======== PROVIDED INFORMATION ========
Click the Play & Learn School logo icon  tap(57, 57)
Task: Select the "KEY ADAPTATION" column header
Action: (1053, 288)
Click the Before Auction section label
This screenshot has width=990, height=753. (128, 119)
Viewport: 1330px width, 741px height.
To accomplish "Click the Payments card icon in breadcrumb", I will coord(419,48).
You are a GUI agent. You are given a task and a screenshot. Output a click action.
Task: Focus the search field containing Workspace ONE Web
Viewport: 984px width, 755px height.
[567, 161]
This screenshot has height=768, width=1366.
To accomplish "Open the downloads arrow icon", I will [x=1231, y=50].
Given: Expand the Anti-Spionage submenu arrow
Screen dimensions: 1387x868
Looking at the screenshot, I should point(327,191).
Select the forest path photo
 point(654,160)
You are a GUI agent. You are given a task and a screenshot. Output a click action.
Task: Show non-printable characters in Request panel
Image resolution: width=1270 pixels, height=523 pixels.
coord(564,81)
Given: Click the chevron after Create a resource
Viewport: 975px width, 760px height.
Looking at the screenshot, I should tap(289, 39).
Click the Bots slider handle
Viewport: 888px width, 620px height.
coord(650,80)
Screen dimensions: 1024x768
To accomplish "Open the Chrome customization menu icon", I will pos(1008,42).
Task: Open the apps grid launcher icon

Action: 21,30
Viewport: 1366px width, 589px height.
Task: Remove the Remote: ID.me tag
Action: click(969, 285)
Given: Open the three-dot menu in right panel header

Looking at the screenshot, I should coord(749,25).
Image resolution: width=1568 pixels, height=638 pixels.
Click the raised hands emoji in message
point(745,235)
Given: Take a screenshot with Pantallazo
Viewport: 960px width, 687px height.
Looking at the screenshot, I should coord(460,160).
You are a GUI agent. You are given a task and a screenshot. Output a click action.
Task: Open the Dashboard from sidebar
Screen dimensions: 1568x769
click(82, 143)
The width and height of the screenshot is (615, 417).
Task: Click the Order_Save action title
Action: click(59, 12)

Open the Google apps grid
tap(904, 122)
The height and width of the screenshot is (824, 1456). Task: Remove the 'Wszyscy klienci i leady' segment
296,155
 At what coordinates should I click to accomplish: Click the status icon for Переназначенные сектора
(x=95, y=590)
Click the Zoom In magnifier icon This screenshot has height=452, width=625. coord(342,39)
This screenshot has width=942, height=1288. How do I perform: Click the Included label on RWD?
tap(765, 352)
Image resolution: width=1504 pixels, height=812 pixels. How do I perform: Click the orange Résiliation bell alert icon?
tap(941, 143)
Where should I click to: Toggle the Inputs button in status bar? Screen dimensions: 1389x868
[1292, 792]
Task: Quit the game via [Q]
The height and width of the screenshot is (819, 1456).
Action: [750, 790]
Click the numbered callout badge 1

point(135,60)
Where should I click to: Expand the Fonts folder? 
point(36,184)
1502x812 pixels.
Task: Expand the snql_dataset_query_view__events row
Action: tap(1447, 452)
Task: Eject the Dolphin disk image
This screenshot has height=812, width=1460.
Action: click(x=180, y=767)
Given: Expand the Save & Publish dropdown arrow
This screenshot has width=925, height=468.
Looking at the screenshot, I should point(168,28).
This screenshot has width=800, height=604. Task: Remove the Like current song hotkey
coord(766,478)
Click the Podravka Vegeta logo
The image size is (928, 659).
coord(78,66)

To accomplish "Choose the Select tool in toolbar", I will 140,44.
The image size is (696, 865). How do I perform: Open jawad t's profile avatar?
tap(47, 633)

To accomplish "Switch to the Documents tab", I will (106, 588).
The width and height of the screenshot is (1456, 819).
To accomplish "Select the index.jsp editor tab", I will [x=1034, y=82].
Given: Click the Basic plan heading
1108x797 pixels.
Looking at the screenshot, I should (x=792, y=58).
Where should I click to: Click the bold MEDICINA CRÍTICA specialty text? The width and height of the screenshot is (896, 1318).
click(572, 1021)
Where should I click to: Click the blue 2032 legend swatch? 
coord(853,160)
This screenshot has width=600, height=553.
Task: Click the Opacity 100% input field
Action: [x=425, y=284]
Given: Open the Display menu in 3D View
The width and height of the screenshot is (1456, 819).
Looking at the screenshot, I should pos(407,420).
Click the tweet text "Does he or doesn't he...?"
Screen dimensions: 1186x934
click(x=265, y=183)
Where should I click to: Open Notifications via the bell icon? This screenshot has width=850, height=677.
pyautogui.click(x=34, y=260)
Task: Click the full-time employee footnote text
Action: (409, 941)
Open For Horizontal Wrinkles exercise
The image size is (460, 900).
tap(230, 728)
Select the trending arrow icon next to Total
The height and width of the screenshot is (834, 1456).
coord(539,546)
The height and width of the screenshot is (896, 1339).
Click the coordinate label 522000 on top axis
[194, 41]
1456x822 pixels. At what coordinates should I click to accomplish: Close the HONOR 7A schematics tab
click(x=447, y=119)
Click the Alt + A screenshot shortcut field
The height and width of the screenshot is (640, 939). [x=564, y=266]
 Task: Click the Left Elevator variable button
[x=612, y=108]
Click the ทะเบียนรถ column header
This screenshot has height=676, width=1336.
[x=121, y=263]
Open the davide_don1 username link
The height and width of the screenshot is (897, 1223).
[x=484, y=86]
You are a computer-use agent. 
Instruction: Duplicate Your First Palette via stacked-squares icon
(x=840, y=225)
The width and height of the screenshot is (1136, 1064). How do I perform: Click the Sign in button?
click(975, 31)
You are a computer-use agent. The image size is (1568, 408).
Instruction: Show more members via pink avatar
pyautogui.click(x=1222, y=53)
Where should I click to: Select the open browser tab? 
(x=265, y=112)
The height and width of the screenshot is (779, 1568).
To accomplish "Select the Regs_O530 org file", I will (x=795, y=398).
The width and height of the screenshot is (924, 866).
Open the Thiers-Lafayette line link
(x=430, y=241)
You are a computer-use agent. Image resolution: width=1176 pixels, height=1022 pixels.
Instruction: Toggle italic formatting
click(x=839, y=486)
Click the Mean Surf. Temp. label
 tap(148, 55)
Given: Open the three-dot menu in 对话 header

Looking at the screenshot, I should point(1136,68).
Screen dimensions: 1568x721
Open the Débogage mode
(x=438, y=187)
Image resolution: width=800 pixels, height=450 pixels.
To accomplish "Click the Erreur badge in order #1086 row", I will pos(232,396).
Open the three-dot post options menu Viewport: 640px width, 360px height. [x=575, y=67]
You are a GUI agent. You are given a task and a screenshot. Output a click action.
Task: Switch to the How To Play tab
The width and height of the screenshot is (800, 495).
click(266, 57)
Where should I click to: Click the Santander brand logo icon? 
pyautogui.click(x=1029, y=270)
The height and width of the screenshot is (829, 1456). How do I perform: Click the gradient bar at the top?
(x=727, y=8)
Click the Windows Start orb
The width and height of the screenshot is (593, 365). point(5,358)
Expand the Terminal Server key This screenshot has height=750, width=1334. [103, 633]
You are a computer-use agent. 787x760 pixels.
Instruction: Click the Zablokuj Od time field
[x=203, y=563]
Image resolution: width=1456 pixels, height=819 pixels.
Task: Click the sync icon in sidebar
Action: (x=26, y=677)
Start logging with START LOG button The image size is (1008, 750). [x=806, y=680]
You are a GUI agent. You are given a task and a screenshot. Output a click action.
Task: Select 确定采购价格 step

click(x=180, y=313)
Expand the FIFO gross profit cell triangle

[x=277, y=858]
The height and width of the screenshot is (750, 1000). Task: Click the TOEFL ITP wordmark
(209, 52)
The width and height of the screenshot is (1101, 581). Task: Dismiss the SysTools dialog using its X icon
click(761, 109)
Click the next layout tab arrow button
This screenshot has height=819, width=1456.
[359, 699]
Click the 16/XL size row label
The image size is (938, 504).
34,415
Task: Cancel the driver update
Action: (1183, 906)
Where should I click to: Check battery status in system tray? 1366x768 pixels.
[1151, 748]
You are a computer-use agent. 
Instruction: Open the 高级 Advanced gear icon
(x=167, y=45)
========
Retype the entries above from the line containing "Click the Mean Surf. Temp. label" up to and including the line containing "[x=277, y=858]", keeping every character unchanged.

• [SOLUTION TO THE EXERCISE]
Click the Mean Surf. Temp. label
 tap(148, 55)
Given: Open the three-dot menu in 对话 header

Looking at the screenshot, I should point(1136,68).
Screen dimensions: 1568x721
Open the Débogage mode
(x=438, y=187)
Image resolution: width=800 pixels, height=450 pixels.
To accomplish "Click the Erreur badge in order #1086 row", I will pos(232,396).
Open the three-dot post options menu Viewport: 640px width, 360px height. [x=575, y=67]
You are a GUI agent. You are given a task and a screenshot. Output a click action.
Task: Switch to the How To Play tab
The width and height of the screenshot is (800, 495).
click(266, 57)
Where should I click to: Click the Santander brand logo icon? 
pyautogui.click(x=1029, y=270)
The height and width of the screenshot is (829, 1456). How do I perform: Click the gradient bar at the top?
(x=727, y=8)
Click the Windows Start orb
The width and height of the screenshot is (593, 365). point(5,358)
Expand the Terminal Server key This screenshot has height=750, width=1334. [103, 633]
You are a computer-use agent. 787x760 pixels.
Instruction: Click the Zablokuj Od time field
[x=203, y=563]
Image resolution: width=1456 pixels, height=819 pixels.
Task: Click the sync icon in sidebar
Action: (x=26, y=677)
Start logging with START LOG button The image size is (1008, 750). [x=806, y=680]
You are a GUI agent. You are given a task and a screenshot. Output a click action.
Task: Select 确定采购价格 step

click(x=180, y=313)
Expand the FIFO gross profit cell triangle

[x=277, y=858]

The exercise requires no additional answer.